What I stated is valid for unlogged tables. (a background checkpoint makes your pgbench results 'dirty')

When you talk about logged tables, you actually want to spread the checkpoint over time. The more it is spread, the
betterperformances. But here, probably, checkpoint has a lot to write compared to the data produced by background job
(and,maybe, checkpoints are happening more frequently?).

> 
> Anyway, I'll test more and report back some more results.

good, let us know and do not forget to provide the log lines produced by the checkpoints too.

regards,

fabio pardi

Re: help understanding pgbench results

From

Luca Ferrari

Date:

16 July 2019, 10:53:26

I've done another set of tests, and effectively it seems that, with
unlogged tables, the checkpoint_completion_target does not influence
the final results.
I've increased the test duration in order to include several
checkpoints within each run.

First of all, initialization of the database:
% pgbench -i -s 300 -F 100 --foreign-keys --unlogged-tables -h
127.0.0.1 -U luca pgbench

Then the test I ran, six time after a restart between a batch and the other:
% pgbench  -T 720  -j 4 -c 4  -h 127.0.0.1 -U luca  pgbench


The average tps results always around 795, so I believe in the
previous batch of tests I was misleaded by a few wrong numbers that
made the average floating up and down.
The following is a detail about the runs.
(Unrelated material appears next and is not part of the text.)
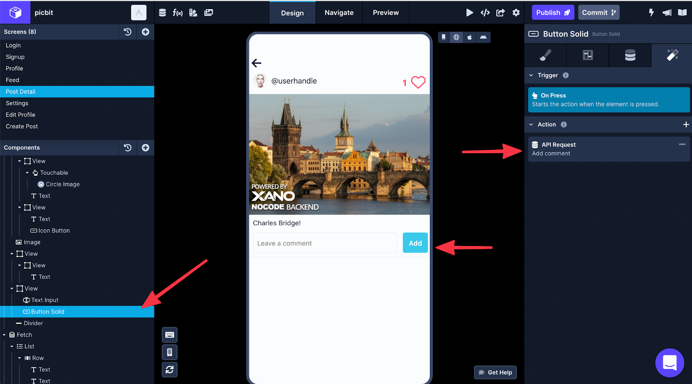The width and height of the screenshot is (692, 384).
Task: Collapse the Trigger section
Action: coord(531,75)
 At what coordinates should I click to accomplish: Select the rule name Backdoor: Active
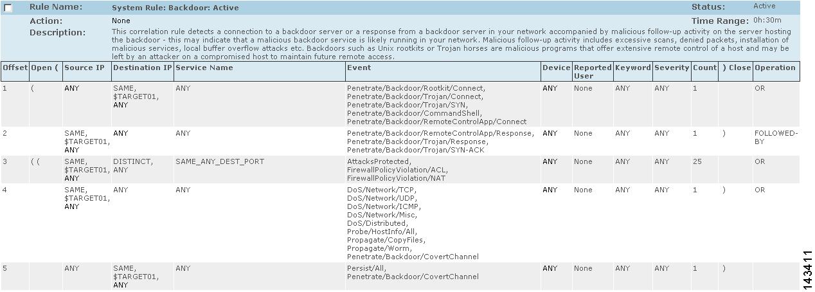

Note that this has been run
with the same external database activity as in the previous bunch of
tests.

# First batch

             name             | setting
------------------------------+---------
 checkpoint_completion_target | 0.5
 checkpoint_timeout           | 300
 shared_buffers               | 131072


runs = 765, 807, 781, 799, 822, 796
avg  = 795 tps


Sample checkpoint log:

08:43:06 LOG:  checkpoint starting: time
08:43:07 LOG:  checkpoint complete: wrote 13 buffers (0.0%); 0 WAL
file(s) added, 0 removed, 0 recycled; write=1.304 s, sync=0.032 s,
total=1.368 s; sync files=17, longest=0.006 s, average=0.001 s;
distance=9426 kB, estimate=9907 kB


# Second batch

             name             | setting
------------------------------+---------
 checkpoint_completion_target | 0.1
 checkpoint_timeout           | 300
 shared_buffers               | 131072

runs = 810, 777, 808, 774, 806, 798
avg  = 795 tps

Sample checkpoint log:

09:34:54 LOG:  checkpoint starting: time
09:34:55 LOG:  checkpoint complete: wrote 12 buffers (0.0%); 0 WAL
file(s) added, 1 removed, 0 recycled; write=1.204 s, sync=0.105 s,
total=1.363 s; sync files=13, longest=0.049 s, average=0.008 s;
distance=9431 kB, estimate=9716 kB


# Third batch


             name             | setting
------------------------------+---------
 checkpoint_completion_target | 0.9
 checkpoint_timeout           | 300
 shared_buffers               | 131072

runs = 809, 801, 772, 797, 789, 795
avg  = 793 tps

Sample checkpoint log:

12:17:28 LOG:  checkpoint starting: time
12:17:32 LOG:  checkpoint complete: wrote 39 buffers (0.0%); 0 WAL
file(s) added, 0 removed, 0 recycled; write=3.914 s, sync=0.004 s,
total=3.927 s; sync files=11, longest=0.001 s, average=0.000 s;
distance=393 kB, estimate=7606 kB